In many cases, clients don’t fine-tune their tubing designs until the end of the planning stage; thus, tubing providers often face customers who have eaten up their lead times with other processes and then look to the component maker to make up the lost time.
Timing issues also abound in the form of customer forecasting. Usually an OEM can’t precisely predict how much product will be needed in a coming year, which means an extruder is left to calculate how much capacity to reserve.
“As a contract manufacturer, you learn to incorporate variables into your planning process and do the best you can to compensate for fluctuations or lack of forecasting ability. It all boils down to communicating with customers. If we don’t ask, we’re likely not to be told,” Havran explained.
Along with timing, the rising cost for raw materials has impacted some extruders and their customers. In general, the issue of price often rests with the product being made. If an application requires a small tube that doesn’t weigh much, a spike in the price for raw materials won’t affect the suppliers as much. However, companies making larger tubes often have to pass along their cost increases to their customers.
“The increase in raw material is being felt in the higher-volume tubing area,” said Dandeneau. “We have adopted a strategy of partnering with our customers to secure longer-term contracts, which, in turn, permits us to lock in pricing on raw materials for a longer time frame. The smaller specialty extrusion market is not as affected by raw material, as the material is a smaller percentage of the overall cost.”
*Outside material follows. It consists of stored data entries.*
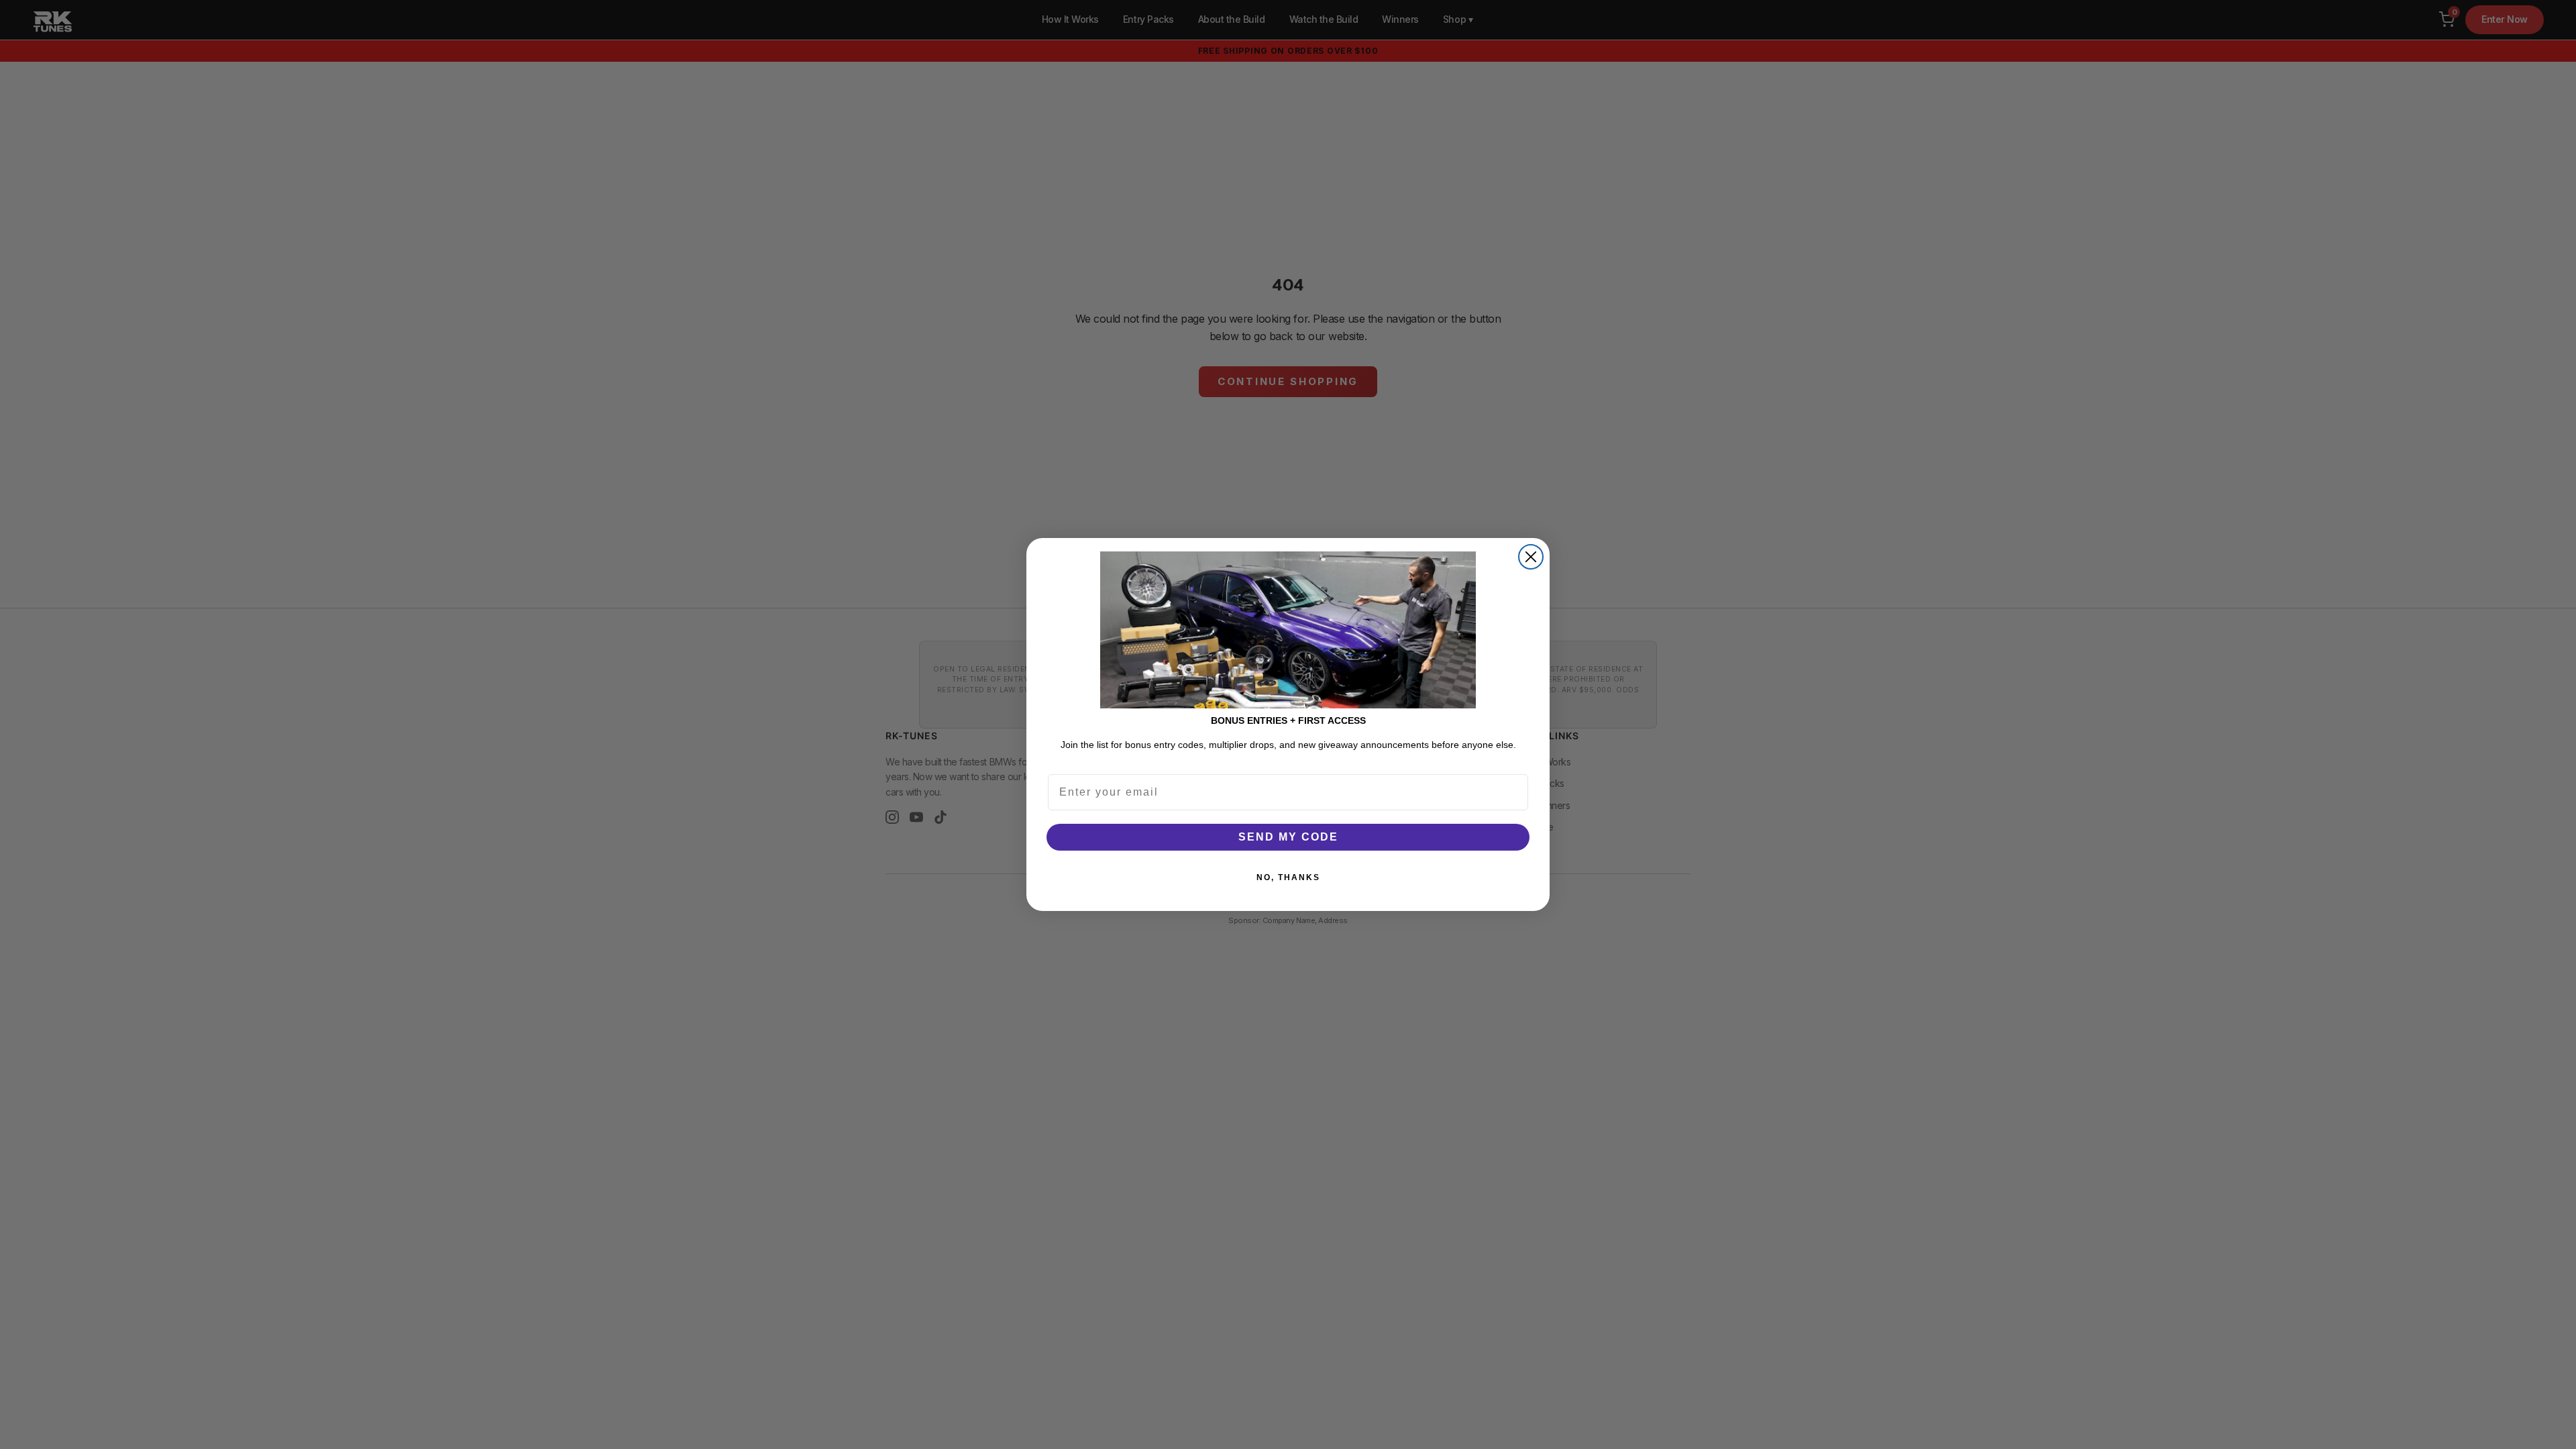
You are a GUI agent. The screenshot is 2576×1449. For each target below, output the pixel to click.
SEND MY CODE (1288, 837)
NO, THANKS (1288, 877)
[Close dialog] (1531, 557)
That doesn’t mean attention isn’t being paid toward offsetting any increases through innovative means. As any extruder knows, the faster you can extrude, the more feet per minute are produced and the cheaper the charge. Thus, increasing production output is one method to decrease cost. Filtrona has been double- and triple-stranding its extrusion process—that is, having two or three strands come out of the same machine at once.
Knowledge can really aid a company looking to keep costs down. Some tubing providers are keeping costs low by searching in-house for any inefficiencies in their internal manufacturing processes. “From a quality standpoint, we’re looking to identify any flaw in our process that could create rejects,” noted Heard of MicroLumen. “We’ve monitored and measured areas where we could improve yields and salvage raw materials.”
The bottom line is that today’s extrusion specialists are proactively approaching their clients’ needs with knowledge, skill, sophisticated technology and processes as well as any number of value-added services. They understand that OEM customers are burdened enough with maintaining market share and coming up with the next great innovative design that will take the medical device industry by storm.
“Tubing is complicated enough…if you want tubing for any application where people’s lives are at risk, you want specialists to help you. That’s what we do, and our knowledge
is ingrained,” said Warden of Superior Tube.